# What is expected:
Report each line from the records where the string "playing" turns up.

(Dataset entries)
· · · · ·
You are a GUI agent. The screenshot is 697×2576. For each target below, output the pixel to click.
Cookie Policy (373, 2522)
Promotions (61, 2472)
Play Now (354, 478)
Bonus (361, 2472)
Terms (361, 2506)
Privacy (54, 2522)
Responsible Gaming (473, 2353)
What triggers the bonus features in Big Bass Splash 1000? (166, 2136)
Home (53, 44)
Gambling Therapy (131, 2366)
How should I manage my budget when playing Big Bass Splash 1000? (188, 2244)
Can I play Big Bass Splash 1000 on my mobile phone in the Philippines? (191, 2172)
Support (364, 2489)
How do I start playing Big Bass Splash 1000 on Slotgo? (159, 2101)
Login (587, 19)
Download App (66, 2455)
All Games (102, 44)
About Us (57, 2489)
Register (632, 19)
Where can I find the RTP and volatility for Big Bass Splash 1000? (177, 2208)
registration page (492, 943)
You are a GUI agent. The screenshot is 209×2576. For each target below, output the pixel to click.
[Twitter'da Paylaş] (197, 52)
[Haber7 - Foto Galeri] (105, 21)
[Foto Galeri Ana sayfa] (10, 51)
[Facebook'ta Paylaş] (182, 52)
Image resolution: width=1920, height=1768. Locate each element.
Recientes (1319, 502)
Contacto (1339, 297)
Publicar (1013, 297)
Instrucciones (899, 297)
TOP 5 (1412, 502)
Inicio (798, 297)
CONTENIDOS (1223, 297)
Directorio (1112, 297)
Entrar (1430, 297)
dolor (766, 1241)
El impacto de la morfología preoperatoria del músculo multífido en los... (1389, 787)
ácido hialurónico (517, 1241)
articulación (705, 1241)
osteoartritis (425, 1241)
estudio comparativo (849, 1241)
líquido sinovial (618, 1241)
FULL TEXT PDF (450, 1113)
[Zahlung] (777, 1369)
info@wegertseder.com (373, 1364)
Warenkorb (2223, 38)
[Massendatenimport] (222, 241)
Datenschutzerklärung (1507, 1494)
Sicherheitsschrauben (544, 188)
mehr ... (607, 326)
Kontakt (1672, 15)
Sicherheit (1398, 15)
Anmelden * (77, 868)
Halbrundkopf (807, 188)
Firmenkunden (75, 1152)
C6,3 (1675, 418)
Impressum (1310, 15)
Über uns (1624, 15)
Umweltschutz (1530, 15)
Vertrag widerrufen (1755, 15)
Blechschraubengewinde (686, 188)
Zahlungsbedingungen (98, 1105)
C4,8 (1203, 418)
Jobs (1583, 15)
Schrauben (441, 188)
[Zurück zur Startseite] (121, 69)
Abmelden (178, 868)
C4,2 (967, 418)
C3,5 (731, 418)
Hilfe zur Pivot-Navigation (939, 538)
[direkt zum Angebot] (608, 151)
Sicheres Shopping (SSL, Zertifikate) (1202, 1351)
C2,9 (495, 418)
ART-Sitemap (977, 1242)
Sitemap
· · · · ·
# Solution to the exercise:
How should I manage my budget when playing Big Bass Splash 1000? (188, 2244)
How do I start playing Big Bass Splash 1000 on Slotgo? (159, 2101)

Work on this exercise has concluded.